Winslow Homer’s illustration “The Coffee Call” depicts Union soldiers waiting their turn for a cup of the popular beverage.
In March 1863, The Medical and Surgical Reporter, a Philadelphia journal, published the fifteenth installment in a series of communications from Union surgeon J. Theodore Calhoun, who reported on the variety of medical issues that affected the men of the Army of the Potomac. Often, Calhoun’s reports included bits about the nature of army life and the behaviors of soldiers. Below is an excerpt from his March report on a truth of military life that he had learned quickly during his time in the military: soldiers loved—and absolutely depended on—coffee.
Coffee is the soldier’s luxury, deprived of which he imagines himself the worst used individual that he is capable of conceiving. On a march, for convenience sake, the coffee and sugar are mixed together. Every man carries his tin cup or can for making his coffee, and he would sooner think of leaving his musket than the cup wherein to make his coffee.

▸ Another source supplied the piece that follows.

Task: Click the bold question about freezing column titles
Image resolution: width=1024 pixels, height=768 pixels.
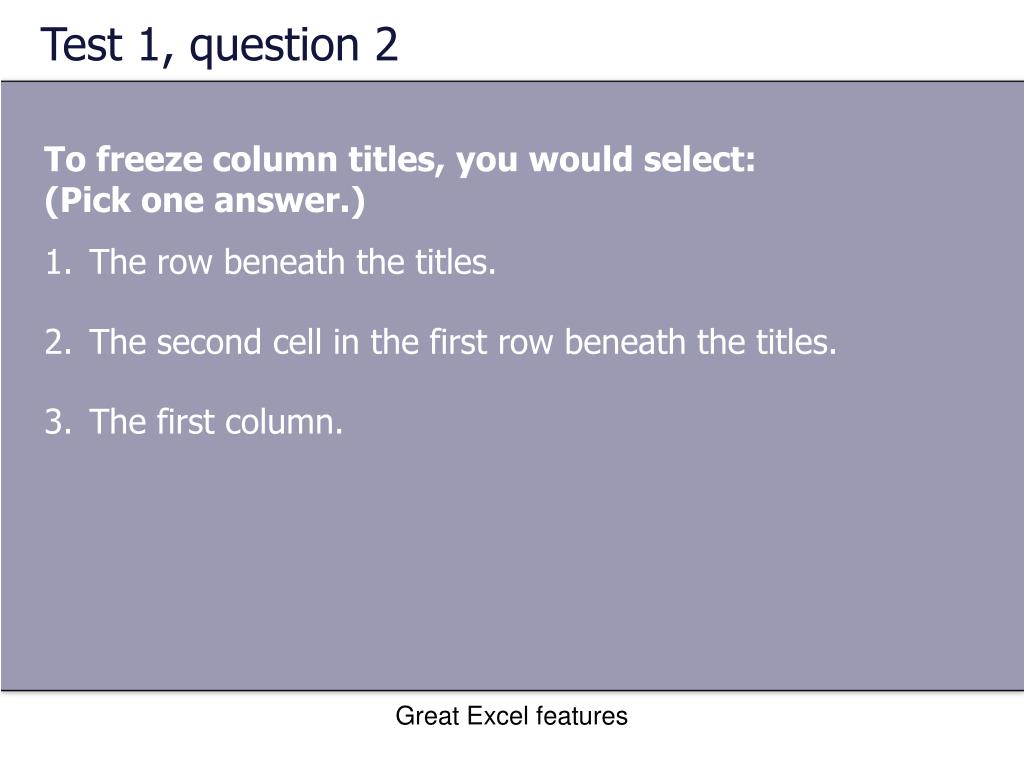Action: (400, 161)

The new regiments come out very well supplied with cups, but the old soldier disdains buying a cup, and manufactures a much better one for himself. Taking one of the cans in which fruits and vegetables are preserved (and which every sutler has a full assortment of), he cuts the top entirely out, and with a piece of wire, cut from some abandoned or destroyed telegraph line, he makes of it a handle (technically a “bail”) and his coffee pail is complete. The moment a halt is made the soldier commences making his coffee. Some water from his canteen, or neighboring brook or spring, is soon boiling briskly over a little fire of glowing coals. Upon the boiling water he pours his coffee and sugar, and by the time the coffee has settled to the bottom, and the sugar is dissolved, the beverage is ready for use. Coffee drinking is a passion with soldiers, amounting almost to a mania. A five minutes halt on a march, and a soldier must have his coffee. If he straggles behind and escapes the provost guard, he sits down, and contented, makes his coffee. If he strays off the road to some of the “hospitable mansions” by the road side, his first request is to be allowed to make a little coffee in the fire-place, and on halting for the night, no matter how tired he may be, he could not by any possibility, spread his blanket until he had enjoyed his cup of hot coffee.
The immediate use of coffee is productive of much of the diarrhoea of camp, but taken in reasonable quantities, I doubt if any such effect would be produced. Attempts have been made to substitute tea for coffee, but with no success. Soldiers think more of their coffee than all the rest of the nation. They do not like tea, and though, when issued in lieu of coffee they will use it, yet they grumble not a little at the substitution.
Source:
J. Theodore Calhoun, “Rough Notes of an Army Surgeon’s Experience During the Great Rebellion, No. 15” The Medical and Surgical Reporter (Vol. 9, March 21, 28, 1863).